The air in the Vail Valley Symposium hall held that specific, heavy silence reserved for moments when history is being recounted by someone who lived it. Judy Woodruff sat on stage, listening to host Clay Jenkinson play a clip from March 30, 1981, footage she had never actually seen herself. It was a raw, grainy recording of the immediate aftermath of President Ronald Reagan’s shooting, and for the first time, Woodruff watched herself on screen — a 34-year-old reporter in the thick of it, trying to make sense of chaos.
Here’s the counterintuitive part: we often remember Woodruff for her poise, for the steady voice that anchored PBS NewsHour for decades, but we forget that her authority was built on the willingness to admit when she was wrong. In that moment, watching the clip, she didn’t just nod along; she critiqued her own past self. She had reported that six to eight shots were fired, adding that “one of those shots, I believe, came from a Secret Service agent who was stationed overhead.” Jenkinson praised her calm, calling it one of the “most terrifying moments in modern American history,” noting that she could have easily panicked and rushed away. But Woodruff corrected the record. The six shots came only from John Hinckley, Jr. “It’s really important that you get it right … and that you don’t say more than you know,” she told the audience.
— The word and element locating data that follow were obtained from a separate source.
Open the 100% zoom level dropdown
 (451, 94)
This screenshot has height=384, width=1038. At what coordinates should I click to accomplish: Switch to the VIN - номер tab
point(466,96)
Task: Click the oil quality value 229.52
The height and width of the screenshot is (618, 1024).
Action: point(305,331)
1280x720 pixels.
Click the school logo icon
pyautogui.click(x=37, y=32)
That humility is rare in an era where news cycles move faster than fact-checkers can breathe. It’s a lesson for locals who tune in to the evening news on their local affiliates or stream clips on their phones, wondering why the coverage sometimes feels so detached from the ground truth. Woodruff’s career didn’t just start in the polished studios of Washington, D.C.; it began in the humid, turbulent newsrooms of Atlanta in 1970, where she followed Jimmy Carter around the state. She told Jenkinson that covering Georgia at that time was, in retrospect, a national story, yet she had to fight the entrenched sexism of the profession to get there. Male editors feared women couldn’t remain calm under stress, a stereotype Woodruff helped shatter not just with her reporting on the Reagan shooting, but with her steady rise through the ranks.
She described herself as a beneficiary of shifting policies, citing Richard Nixon’s directive to the Equal Employment Opportunity Commission that stations must put more women on the air or lose their licenses. “So stations and networks paid attention,” she said. It’s a reminder that the diversity we take for granted in media wasn’t an accident; it was a mandate, enforced by politicians watching their bottom lines.
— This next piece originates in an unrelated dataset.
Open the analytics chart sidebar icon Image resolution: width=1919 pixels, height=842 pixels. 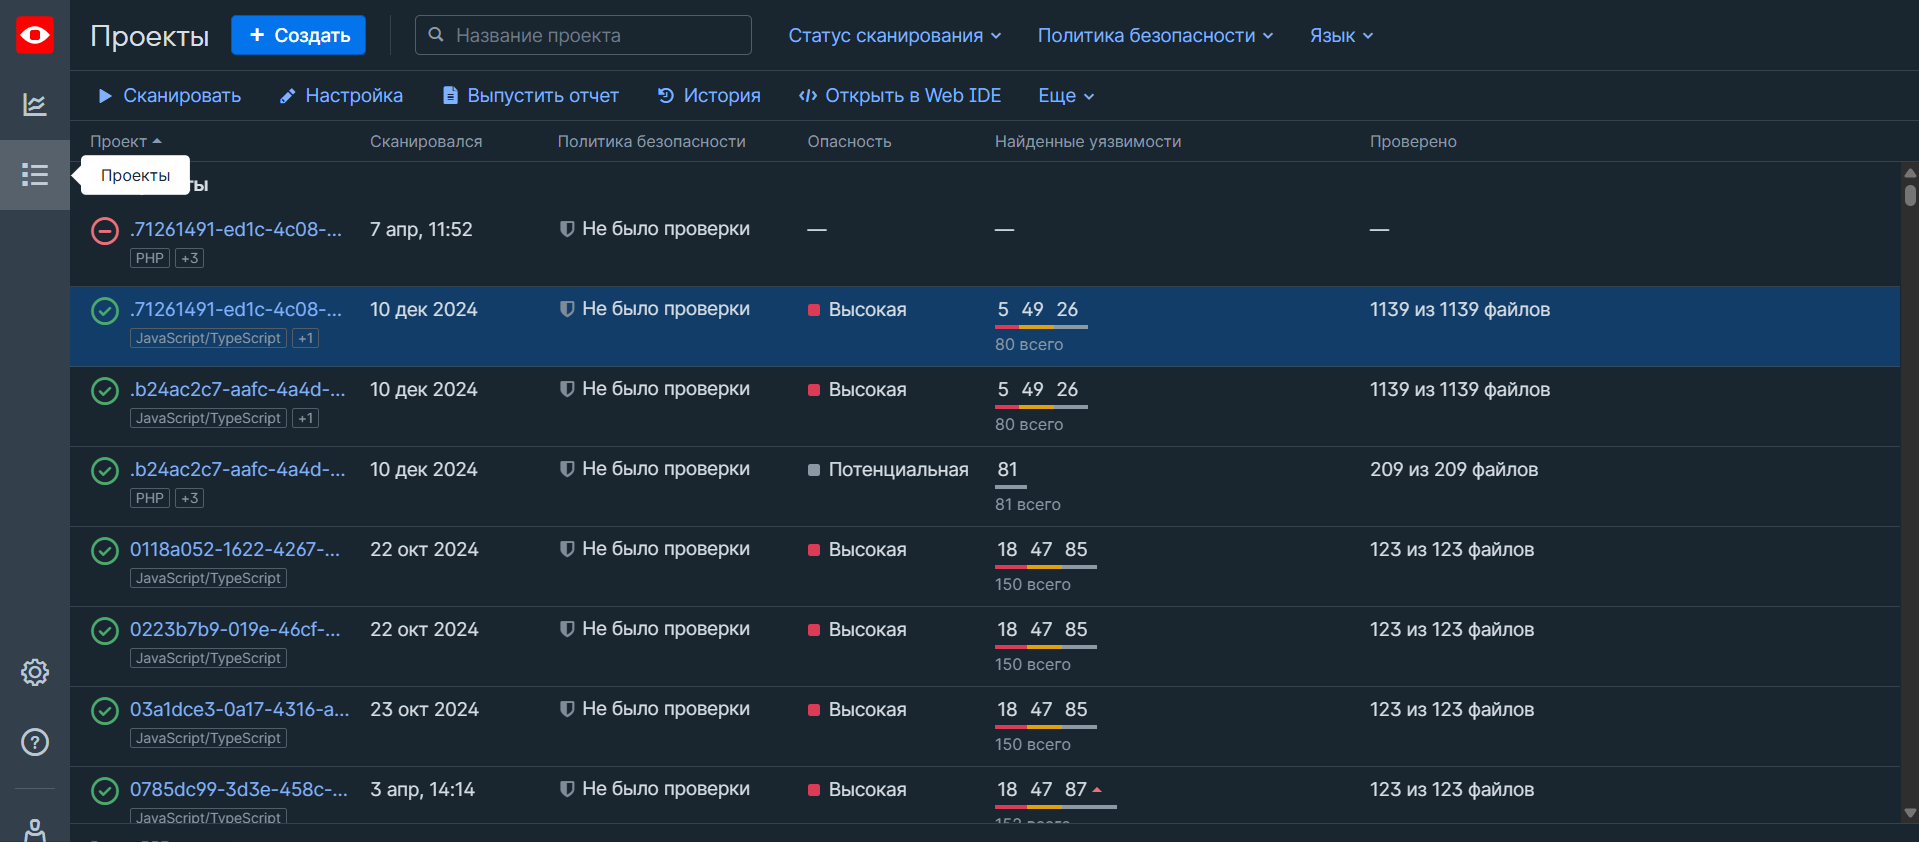[x=34, y=105]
Woodruff’s journey from a local CBS affiliate reporter to a national icon mirrors the broader evolution of American journalism. She joined NBC in 1975, right as Carter announced his presidential run, telling the network to “take him seriously.” Her career spanned major institutional changes, including PBS’s recent loss of federal funding in 2025, a shift that threatens the stability of the public broadcasting model she helped define. Yet, even as the industry fractures, the core ethic she demonstrated in that 1981 clip remains vital. It’s not about being perfect; it’s about being precise.
As the Q&A session wound down, the light in the hall shifted, catching the dust motes dancing above the audience. Woodruff remained seated, the clip still playing softly in the background, a reminder that truth is often found not in the first report, but in the correction that follows.